Document extract
02 SES 06 C, Comparative Studies / Benchmarking: Welfare Policies, Financing, Success Rates and Satisfaction
The paper presents results from a recent study that has analysed the total expenditure for adult and continuing education and training (ACET) in Austria, and has made a comparison with four other countries: Finland, Sweden, Australia and Scotland/UK.
The research question is threefold:
- How and from which sources can we assess the total expenditure?
- How does Austria compare with coiuntries from different welfare regimes, and with relative high participation?
- How do the patterns of expenditure relate to aspects of participation in ACET?
Financing does ambiguously relate to policies for the support of adult education, as sufficient resources are obviously necessary on the one hand, however, on the other hand there is research showing, that there are also other obstacles against participation (e.g. time constraints) and resources seem not a sufficient condition for an increase in participation.

Records
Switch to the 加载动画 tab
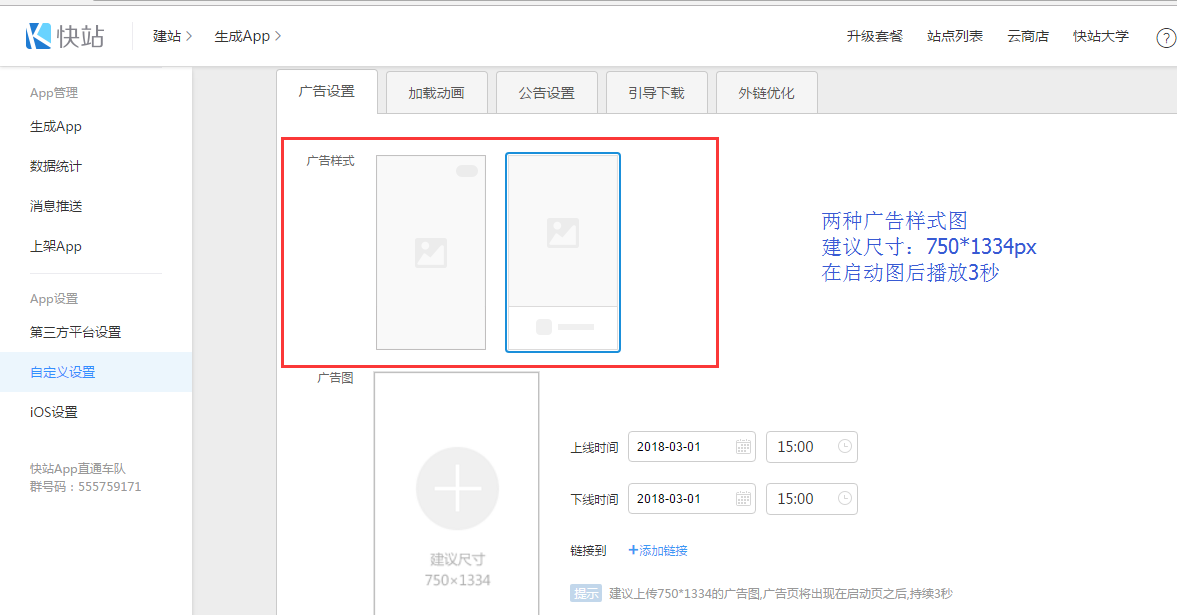Screen dimensions: 1177x615 tap(436, 93)
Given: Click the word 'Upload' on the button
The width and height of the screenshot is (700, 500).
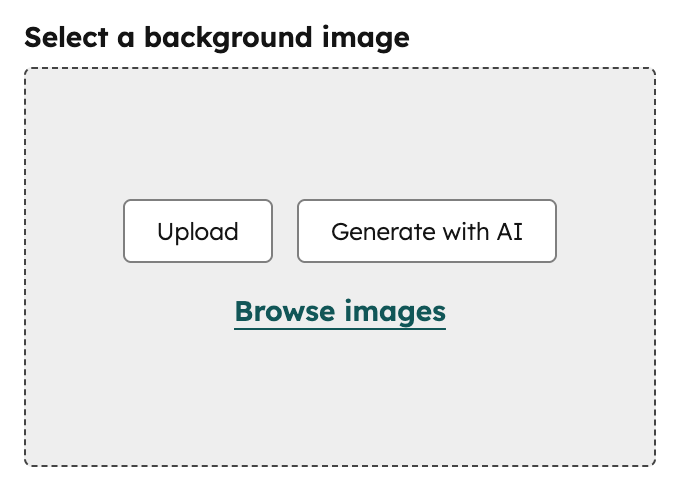Looking at the screenshot, I should pyautogui.click(x=198, y=232).
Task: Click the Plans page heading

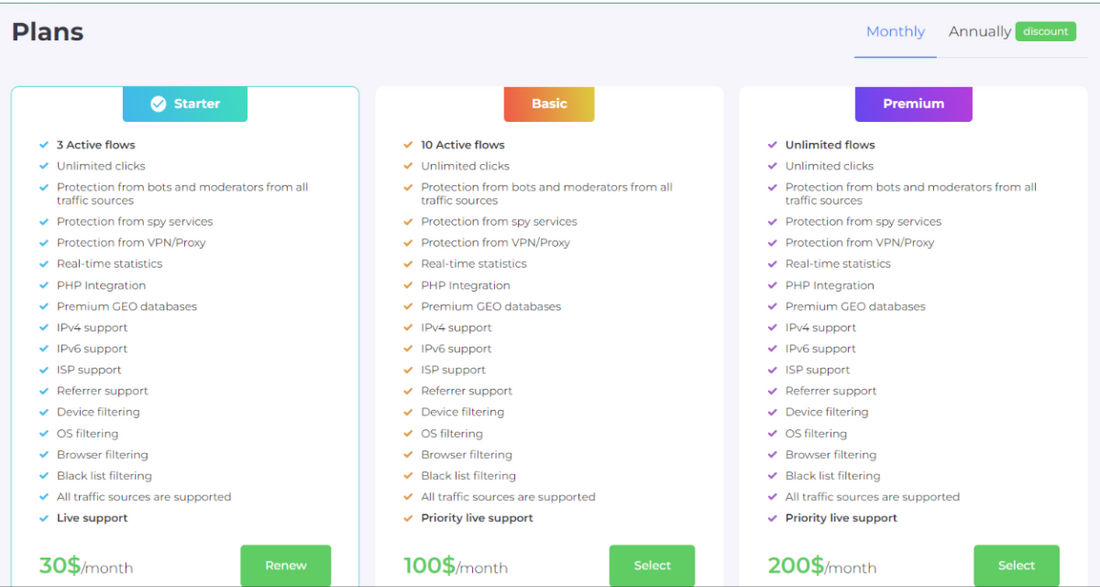Action: click(x=48, y=32)
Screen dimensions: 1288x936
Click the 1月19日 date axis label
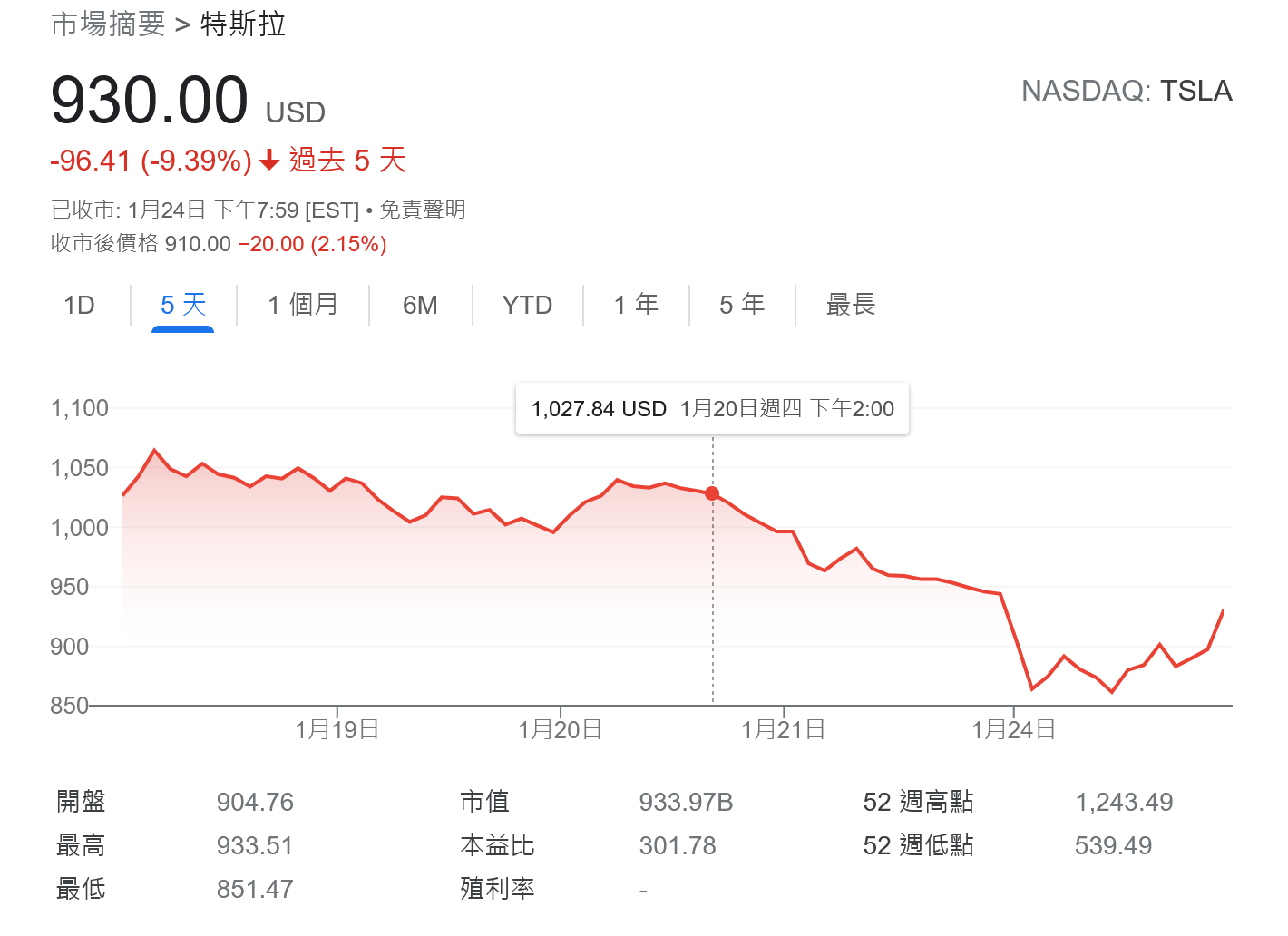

Task requirements
**A.** From the abstract on adult education spending above, copy the passage that begins at the words "02 SES 06 C, Comparative" and stops after "participation in ACET?".
**B.** In the abstract on adult education spending, which four countries was Austria compared with?

Final results
**A.**
02 SES 06 C, Comparative Studies / Benchmarking: Welfare Policies, Financing, Success Rates and Satisfaction
The paper presents results from a recent study that has analysed the total expenditure for adult and continuing education and training (ACET) in Austria, and has made a comparison with four other countries: Finland, Sweden, Australia and Scotland/UK.
The research question is threefold:
- How and from which sources can we assess the total expenditure?
- How does Austria compare with coiuntries from different welfare regimes, and with relative high participation?
- How do the patterns of expenditure relate to aspects of participation in ACET?

**B.** Finland, Sweden, Australia and Scotland/UK.